=== ABOUT THIS TASK ===
The data below is to be repeated in full, exactly as given.

:::

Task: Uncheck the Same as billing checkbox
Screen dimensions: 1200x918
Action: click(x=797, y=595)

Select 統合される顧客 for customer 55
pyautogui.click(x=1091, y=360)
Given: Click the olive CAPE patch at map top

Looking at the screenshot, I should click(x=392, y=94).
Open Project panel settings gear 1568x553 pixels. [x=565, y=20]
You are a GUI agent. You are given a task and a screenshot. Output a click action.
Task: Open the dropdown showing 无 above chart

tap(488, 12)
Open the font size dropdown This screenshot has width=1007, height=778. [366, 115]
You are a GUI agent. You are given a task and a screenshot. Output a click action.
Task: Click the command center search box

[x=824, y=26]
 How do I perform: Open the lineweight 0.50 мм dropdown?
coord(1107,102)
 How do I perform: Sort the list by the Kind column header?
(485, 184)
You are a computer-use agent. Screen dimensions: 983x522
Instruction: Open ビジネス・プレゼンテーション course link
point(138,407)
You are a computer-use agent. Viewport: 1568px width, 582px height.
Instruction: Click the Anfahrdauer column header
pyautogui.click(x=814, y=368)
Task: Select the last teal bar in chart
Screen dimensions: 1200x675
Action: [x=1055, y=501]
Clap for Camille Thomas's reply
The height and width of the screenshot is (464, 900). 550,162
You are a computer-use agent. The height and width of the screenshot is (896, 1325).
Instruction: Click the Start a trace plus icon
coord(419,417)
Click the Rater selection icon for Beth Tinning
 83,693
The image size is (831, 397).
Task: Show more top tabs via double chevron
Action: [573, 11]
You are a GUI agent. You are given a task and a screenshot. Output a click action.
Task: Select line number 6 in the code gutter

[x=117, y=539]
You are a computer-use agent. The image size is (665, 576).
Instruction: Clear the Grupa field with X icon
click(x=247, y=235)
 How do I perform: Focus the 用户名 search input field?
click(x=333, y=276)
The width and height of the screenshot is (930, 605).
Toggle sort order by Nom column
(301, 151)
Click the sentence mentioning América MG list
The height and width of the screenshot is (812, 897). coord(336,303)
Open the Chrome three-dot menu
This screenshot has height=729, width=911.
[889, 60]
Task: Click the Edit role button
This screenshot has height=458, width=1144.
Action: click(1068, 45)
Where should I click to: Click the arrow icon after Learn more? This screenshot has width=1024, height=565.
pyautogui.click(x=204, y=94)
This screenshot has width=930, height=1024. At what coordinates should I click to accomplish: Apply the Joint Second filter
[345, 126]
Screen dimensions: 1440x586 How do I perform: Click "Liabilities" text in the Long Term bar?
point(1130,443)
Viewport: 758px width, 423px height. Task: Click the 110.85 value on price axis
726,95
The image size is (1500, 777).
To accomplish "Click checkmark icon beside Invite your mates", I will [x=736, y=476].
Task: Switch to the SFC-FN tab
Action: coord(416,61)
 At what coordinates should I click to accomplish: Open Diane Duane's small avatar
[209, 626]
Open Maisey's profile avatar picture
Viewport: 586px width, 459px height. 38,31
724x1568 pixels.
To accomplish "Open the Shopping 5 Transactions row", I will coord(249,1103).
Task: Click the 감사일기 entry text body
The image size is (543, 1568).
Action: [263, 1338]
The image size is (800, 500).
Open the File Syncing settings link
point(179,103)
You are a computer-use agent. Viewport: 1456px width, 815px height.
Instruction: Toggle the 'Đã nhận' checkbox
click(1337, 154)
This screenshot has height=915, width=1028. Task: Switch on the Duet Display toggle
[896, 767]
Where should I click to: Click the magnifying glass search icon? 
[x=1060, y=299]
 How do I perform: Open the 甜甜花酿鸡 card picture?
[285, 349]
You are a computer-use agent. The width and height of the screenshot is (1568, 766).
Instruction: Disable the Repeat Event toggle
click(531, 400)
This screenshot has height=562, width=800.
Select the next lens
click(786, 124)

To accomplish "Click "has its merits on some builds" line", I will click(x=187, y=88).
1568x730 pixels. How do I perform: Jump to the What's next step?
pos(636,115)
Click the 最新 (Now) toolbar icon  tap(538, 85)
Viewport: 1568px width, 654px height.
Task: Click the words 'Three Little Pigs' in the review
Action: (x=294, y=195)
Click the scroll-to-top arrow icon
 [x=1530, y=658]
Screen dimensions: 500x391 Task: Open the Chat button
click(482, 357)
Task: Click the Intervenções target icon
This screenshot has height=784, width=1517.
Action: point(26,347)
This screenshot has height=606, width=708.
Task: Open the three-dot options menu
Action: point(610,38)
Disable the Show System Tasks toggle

:::

=== SOLUTION TO THIS TASK ===
Task: Uncheck the Same as billing checkbox
Screen dimensions: 1200x918
Action: click(x=797, y=595)

Select 統合される顧客 for customer 55
pyautogui.click(x=1091, y=360)
Given: Click the olive CAPE patch at map top

Looking at the screenshot, I should click(x=392, y=94).
Open Project panel settings gear 1568x553 pixels. [x=565, y=20]
You are a GUI agent. You are given a task and a screenshot. Output a click action.
Task: Open the dropdown showing 无 above chart

tap(488, 12)
Open the font size dropdown This screenshot has width=1007, height=778. [366, 115]
You are a GUI agent. You are given a task and a screenshot. Output a click action.
Task: Click the command center search box

[x=824, y=26]
 How do I perform: Open the lineweight 0.50 мм dropdown?
coord(1107,102)
 How do I perform: Sort the list by the Kind column header?
(485, 184)
You are a computer-use agent. Screen dimensions: 983x522
Instruction: Open ビジネス・プレゼンテーション course link
point(138,407)
You are a computer-use agent. Viewport: 1568px width, 582px height.
Instruction: Click the Anfahrdauer column header
pyautogui.click(x=814, y=368)
Task: Select the last teal bar in chart
Screen dimensions: 1200x675
Action: [x=1055, y=501]
Clap for Camille Thomas's reply
The height and width of the screenshot is (464, 900). 550,162
You are a computer-use agent. The height and width of the screenshot is (896, 1325).
Instruction: Click the Start a trace plus icon
coord(419,417)
Click the Rater selection icon for Beth Tinning
 83,693
The image size is (831, 397).
Task: Show more top tabs via double chevron
Action: [573, 11]
You are a GUI agent. You are given a task and a screenshot. Output a click action.
Task: Select line number 6 in the code gutter

[x=117, y=539]
You are a computer-use agent. The image size is (665, 576).
Instruction: Clear the Grupa field with X icon
click(x=247, y=235)
 How do I perform: Focus the 用户名 search input field?
click(x=333, y=276)
The width and height of the screenshot is (930, 605).
Toggle sort order by Nom column
(301, 151)
Click the sentence mentioning América MG list
The height and width of the screenshot is (812, 897). coord(336,303)
Open the Chrome three-dot menu
This screenshot has height=729, width=911.
[889, 60]
Task: Click the Edit role button
This screenshot has height=458, width=1144.
Action: click(1068, 45)
Where should I click to: Click the arrow icon after Learn more? This screenshot has width=1024, height=565.
pyautogui.click(x=204, y=94)
This screenshot has width=930, height=1024. At what coordinates should I click to accomplish: Apply the Joint Second filter
[345, 126]
Screen dimensions: 1440x586 How do I perform: Click "Liabilities" text in the Long Term bar?
point(1130,443)
Viewport: 758px width, 423px height. Task: Click the 110.85 value on price axis
726,95
The image size is (1500, 777).
To accomplish "Click checkmark icon beside Invite your mates", I will [x=736, y=476].
Task: Switch to the SFC-FN tab
Action: coord(416,61)
 At what coordinates should I click to accomplish: Open Diane Duane's small avatar
[209, 626]
Open Maisey's profile avatar picture
Viewport: 586px width, 459px height. 38,31
724x1568 pixels.
To accomplish "Open the Shopping 5 Transactions row", I will coord(249,1103).
Task: Click the 감사일기 entry text body
The image size is (543, 1568).
Action: [263, 1338]
The image size is (800, 500).
Open the File Syncing settings link
point(179,103)
You are a computer-use agent. Viewport: 1456px width, 815px height.
Instruction: Toggle the 'Đã nhận' checkbox
click(1337, 154)
This screenshot has height=915, width=1028. Task: Switch on the Duet Display toggle
[896, 767]
Where should I click to: Click the magnifying glass search icon? 
[x=1060, y=299]
 How do I perform: Open the 甜甜花酿鸡 card picture?
[285, 349]
You are a computer-use agent. The width and height of the screenshot is (1568, 766).
Instruction: Disable the Repeat Event toggle
click(531, 400)
This screenshot has height=562, width=800.
Select the next lens
click(786, 124)

To accomplish "Click "has its merits on some builds" line", I will click(x=187, y=88).
1568x730 pixels. How do I perform: Jump to the What's next step?
pos(636,115)
Click the 最新 (Now) toolbar icon  tap(538, 85)
Viewport: 1568px width, 654px height.
Task: Click the words 'Three Little Pigs' in the review
Action: (x=294, y=195)
Click the scroll-to-top arrow icon
 [x=1530, y=658]
Screen dimensions: 500x391 Task: Open the Chat button
click(482, 357)
Task: Click the Intervenções target icon
This screenshot has height=784, width=1517.
Action: point(26,347)
This screenshot has height=606, width=708.
Task: Open the three-dot options menu
Action: point(610,38)
Disable the Show System Tasks toggle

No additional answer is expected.